Copy the records word for word, starting at the line that has "The height and" and stopping after the line that has "pos(33,314)".

Provided entries:
====

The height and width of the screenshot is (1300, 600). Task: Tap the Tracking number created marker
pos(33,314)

====

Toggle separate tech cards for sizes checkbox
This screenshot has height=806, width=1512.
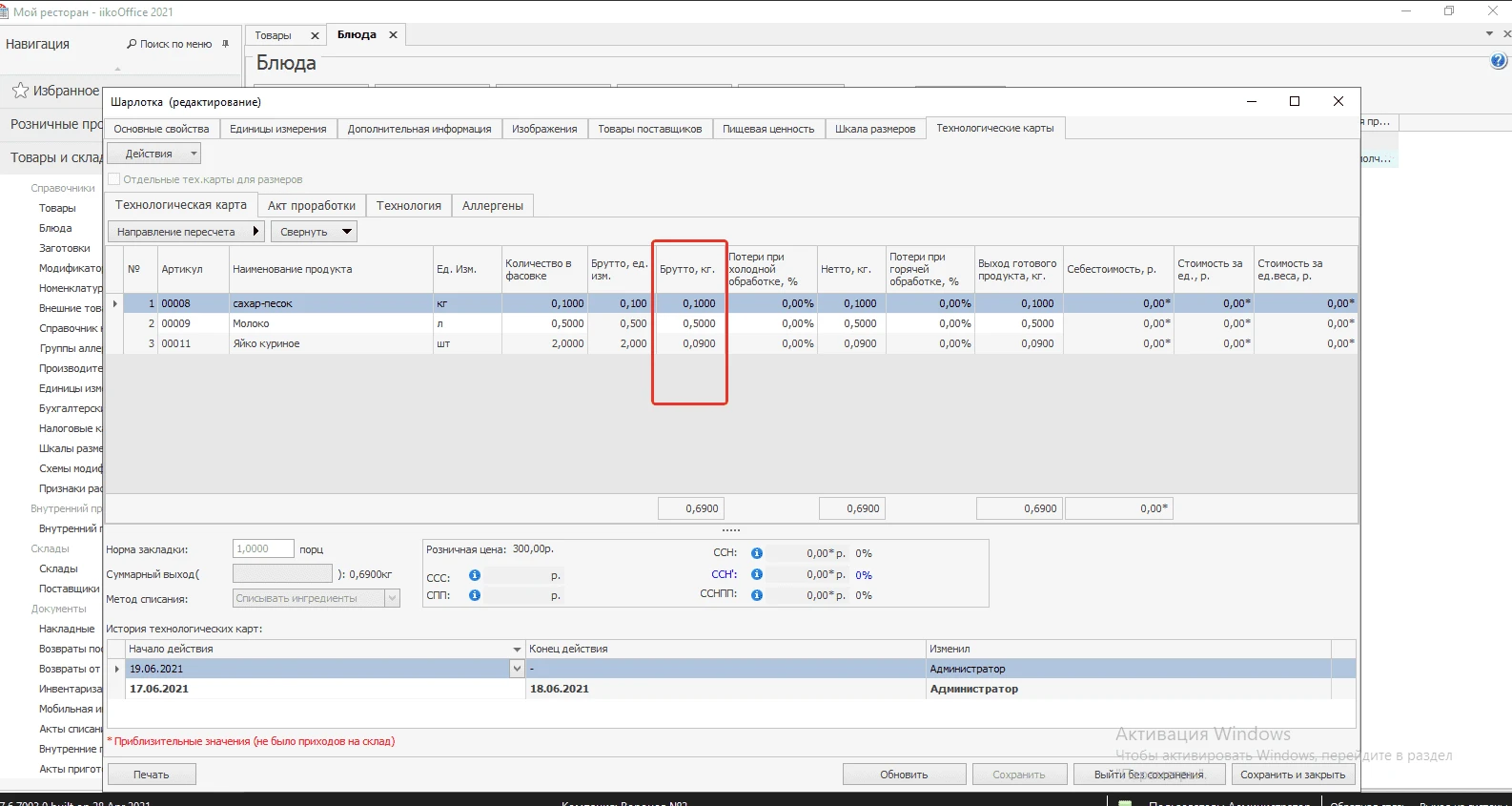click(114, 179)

====

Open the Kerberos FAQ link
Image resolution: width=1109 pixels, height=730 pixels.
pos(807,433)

====

Worked answer:
The height and width of the screenshot is (1300, 600). Task: Tap the Tracking number created marker
pos(33,314)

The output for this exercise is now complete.